▶ Stated problem
Copy out again the part of the records that opens with the line containing "You are a computer-use agent. The" and closes with the line containing "Screen dimensions: 930x949 [578, 189]", including both of those lines. Leave the pictures out of your copy.

** Begin Rows **

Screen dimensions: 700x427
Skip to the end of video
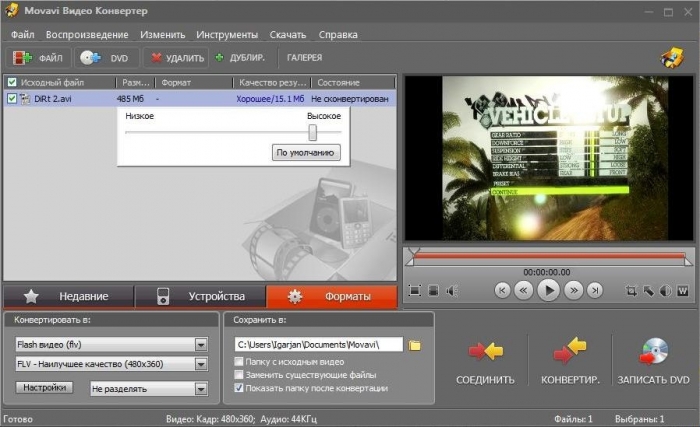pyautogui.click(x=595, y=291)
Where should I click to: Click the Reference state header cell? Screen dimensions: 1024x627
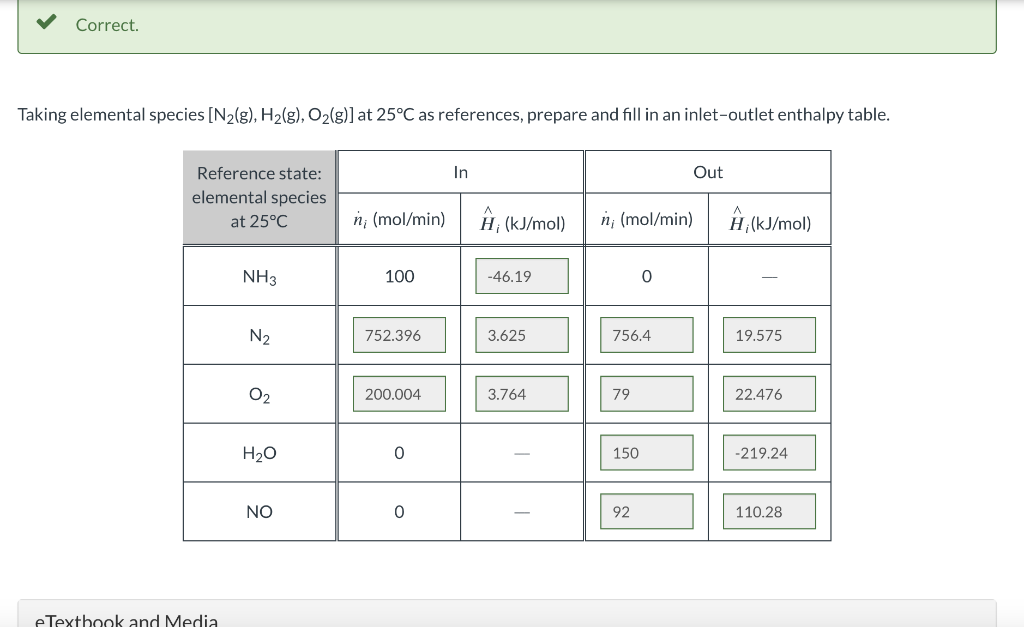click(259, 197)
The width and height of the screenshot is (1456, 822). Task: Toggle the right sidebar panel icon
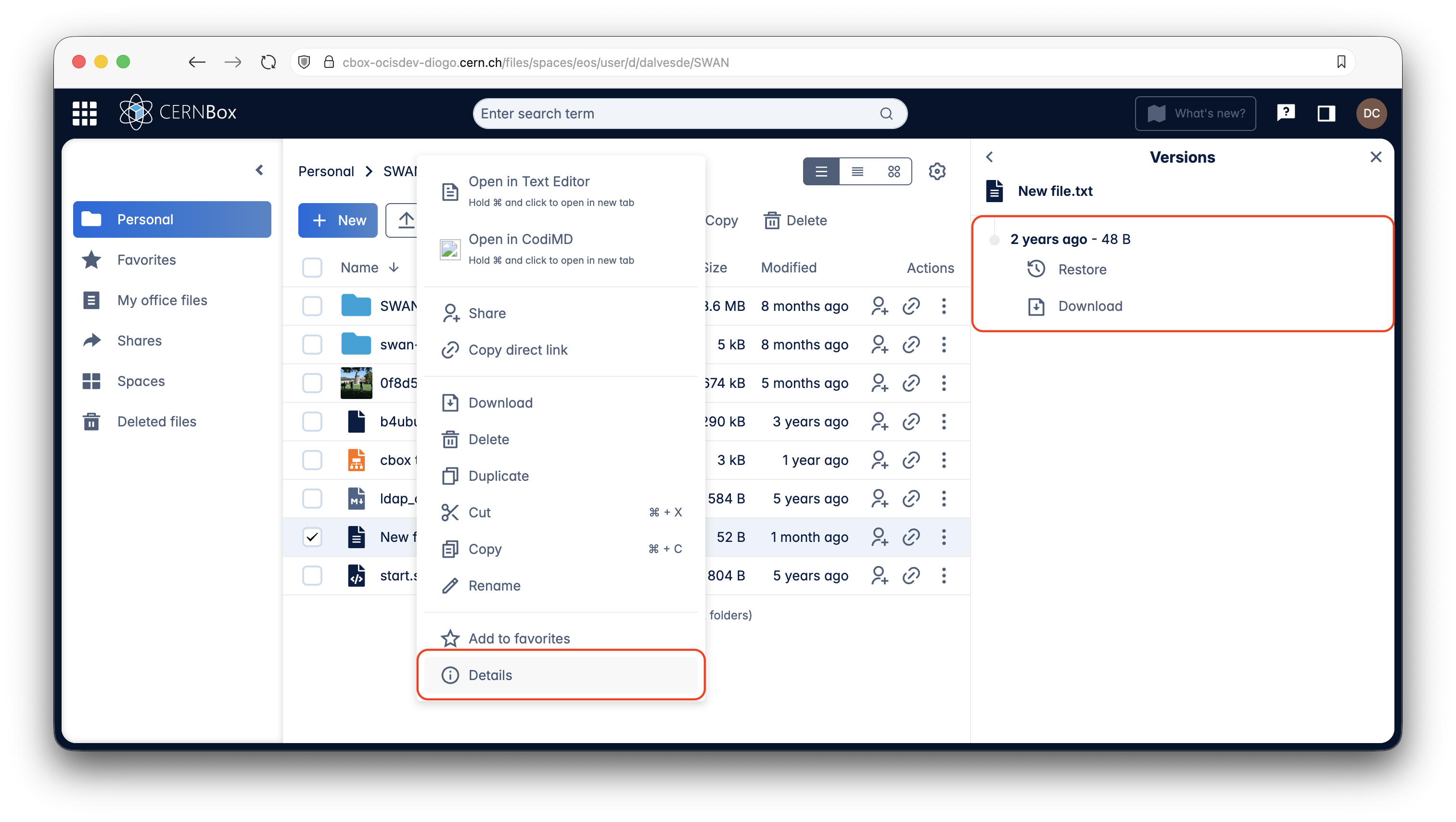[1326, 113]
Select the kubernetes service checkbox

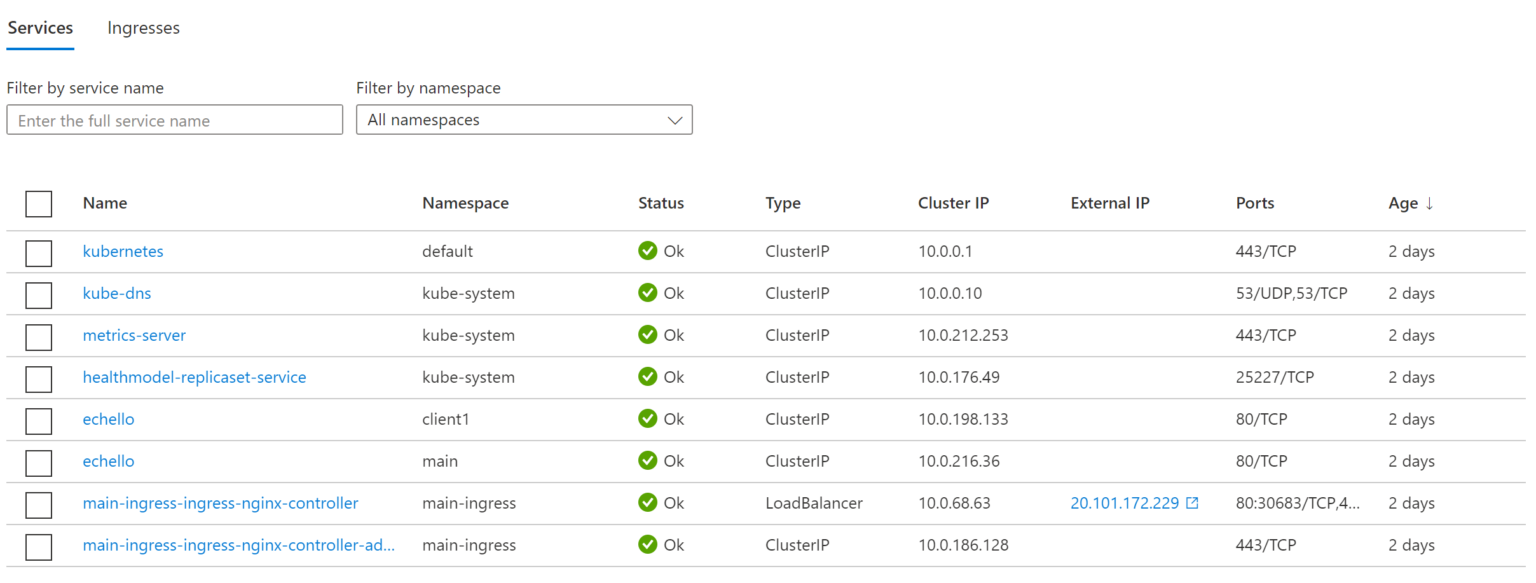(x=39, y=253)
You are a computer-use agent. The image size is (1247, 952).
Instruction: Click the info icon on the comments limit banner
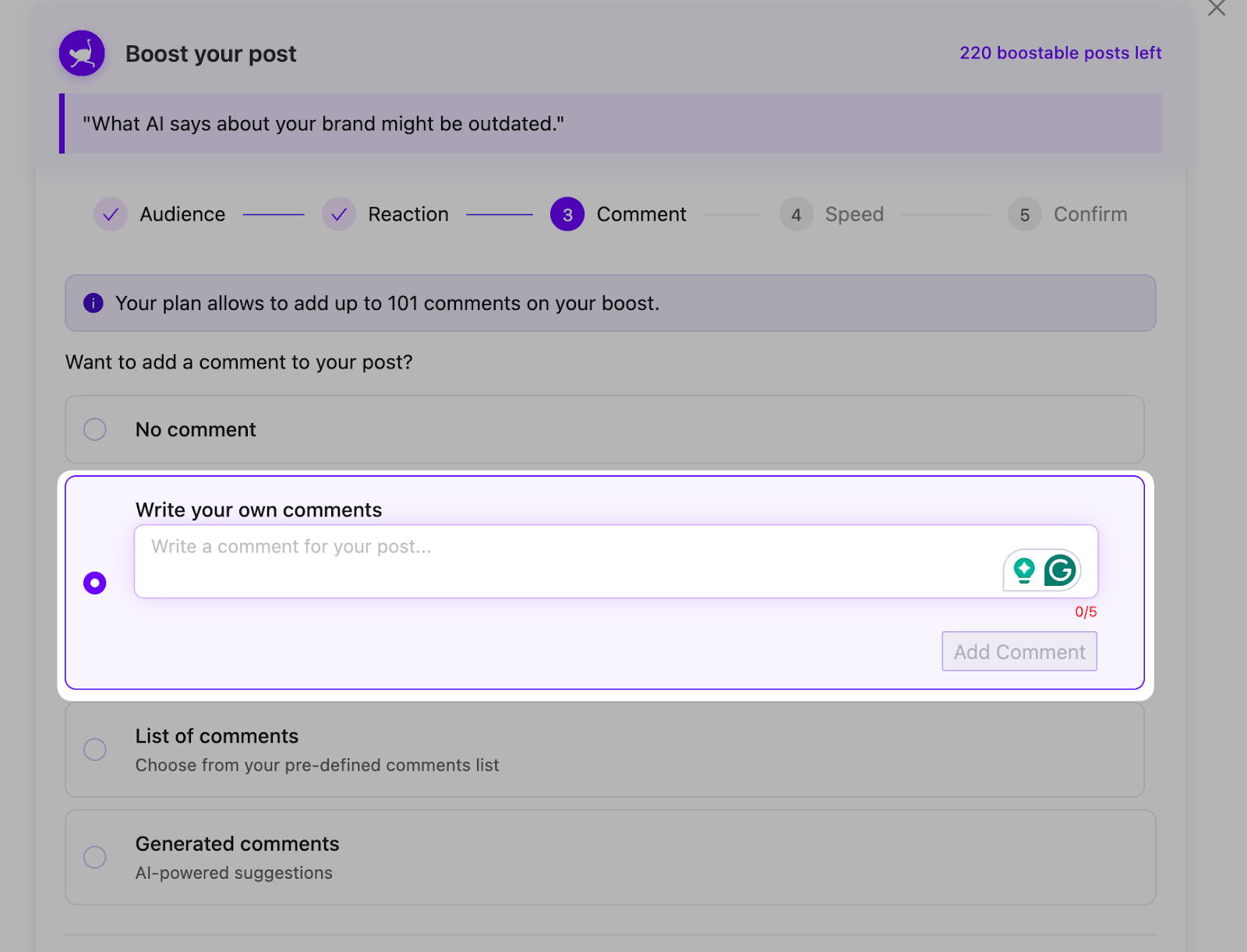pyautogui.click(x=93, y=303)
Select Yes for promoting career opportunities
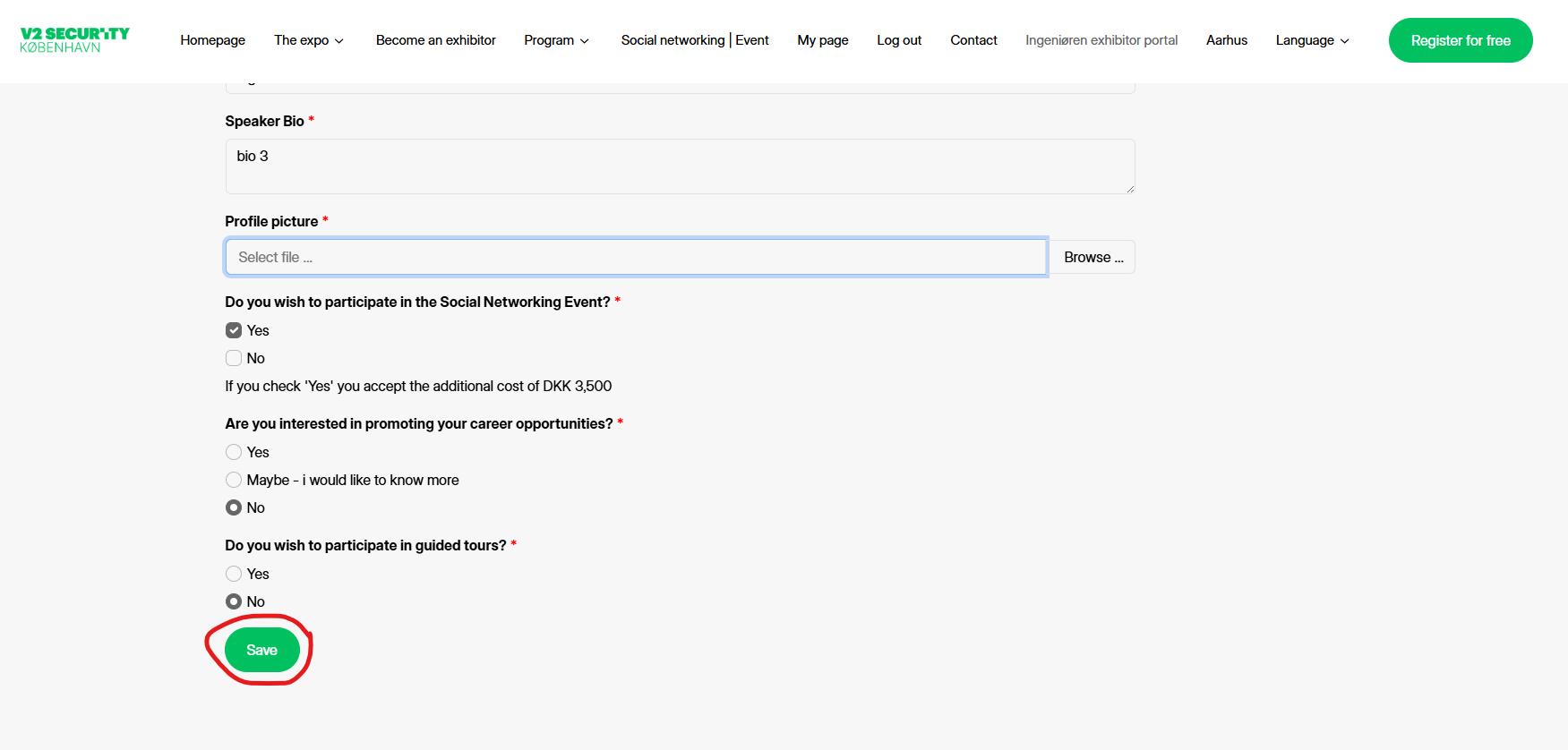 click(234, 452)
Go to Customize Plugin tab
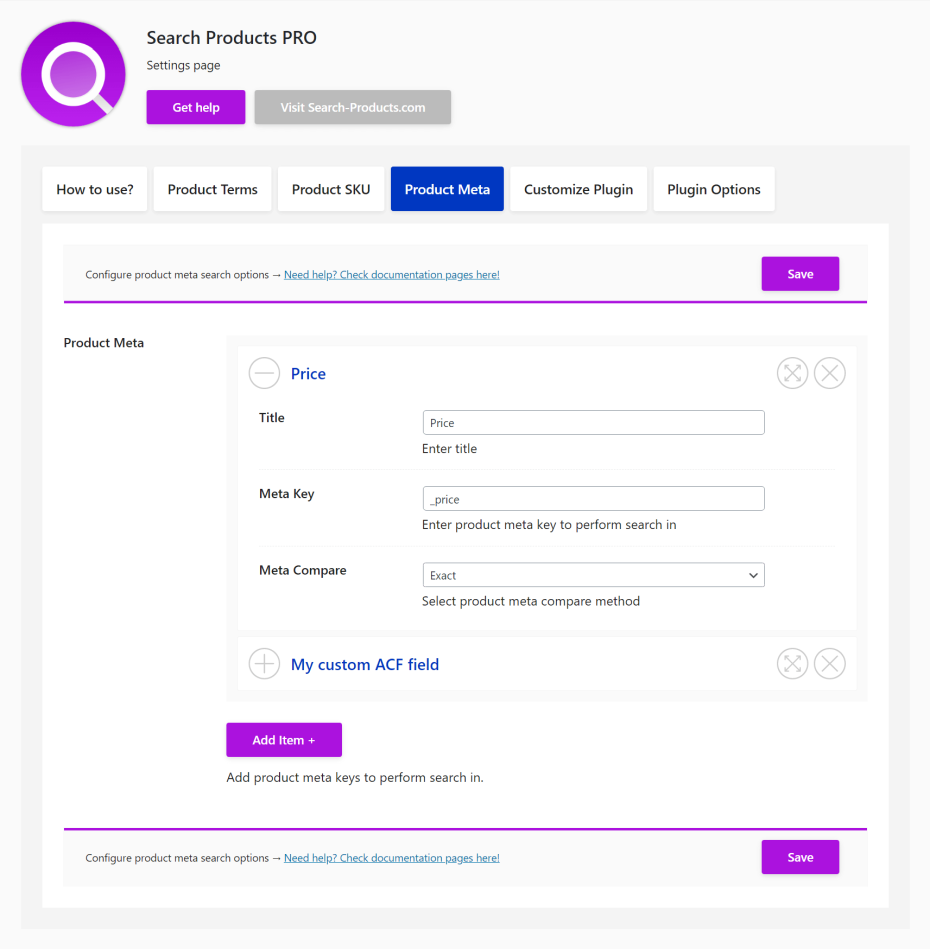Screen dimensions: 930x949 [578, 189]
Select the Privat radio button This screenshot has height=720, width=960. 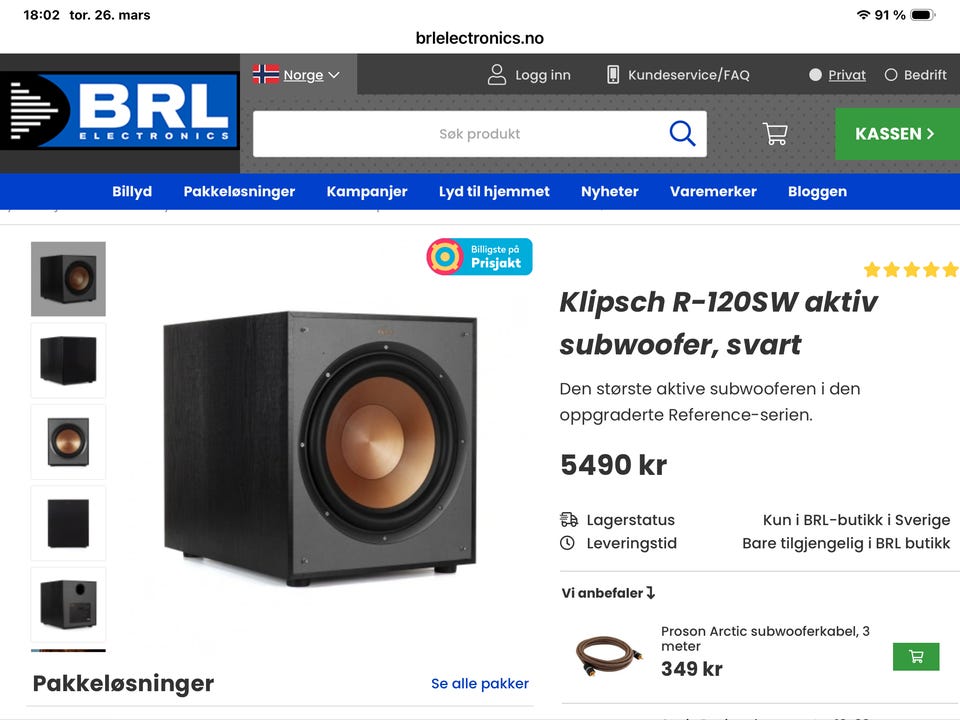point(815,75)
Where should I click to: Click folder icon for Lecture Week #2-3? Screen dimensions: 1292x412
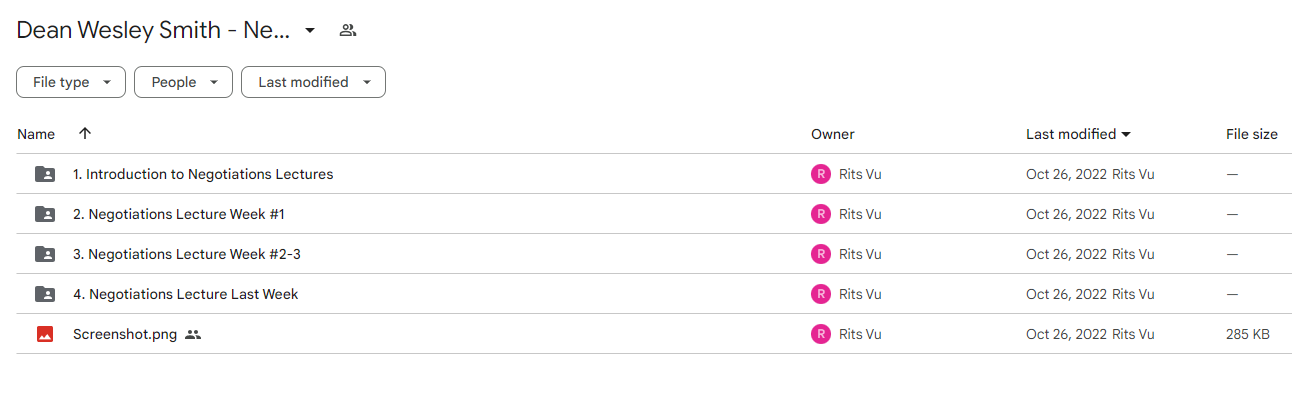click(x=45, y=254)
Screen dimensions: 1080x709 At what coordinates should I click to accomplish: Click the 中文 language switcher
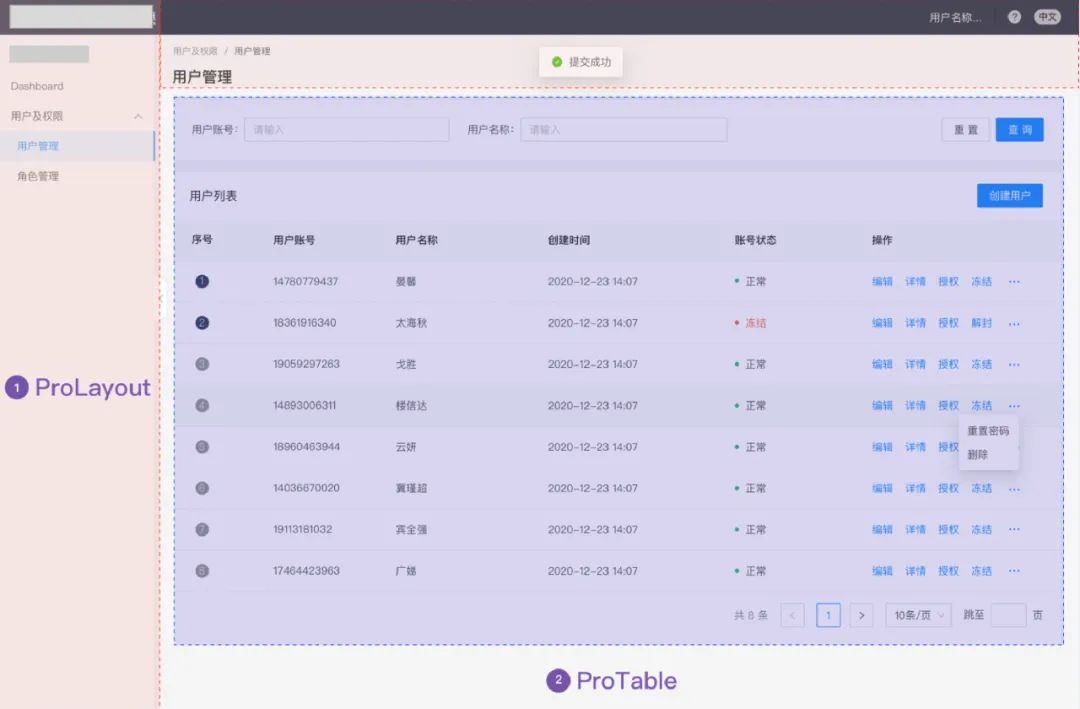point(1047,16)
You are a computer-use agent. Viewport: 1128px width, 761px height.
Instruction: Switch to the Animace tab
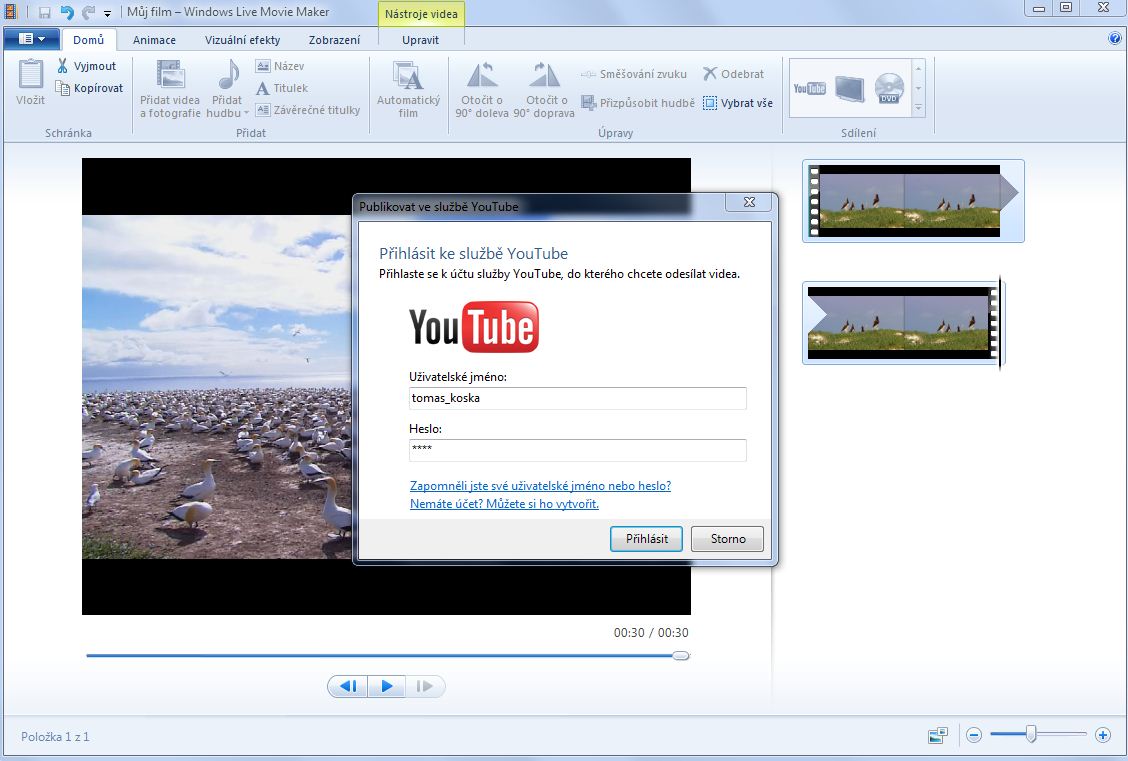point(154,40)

** End Rows **

▶ The completed task
You are a computer-use agent. The image size is (1247, 952).
Instruction: Click the info icon on the comments limit banner
pyautogui.click(x=93, y=303)
Select Yes for promoting career opportunities
 click(234, 452)
Go to Customize Plugin tab
Screen dimensions: 930x949 [578, 189]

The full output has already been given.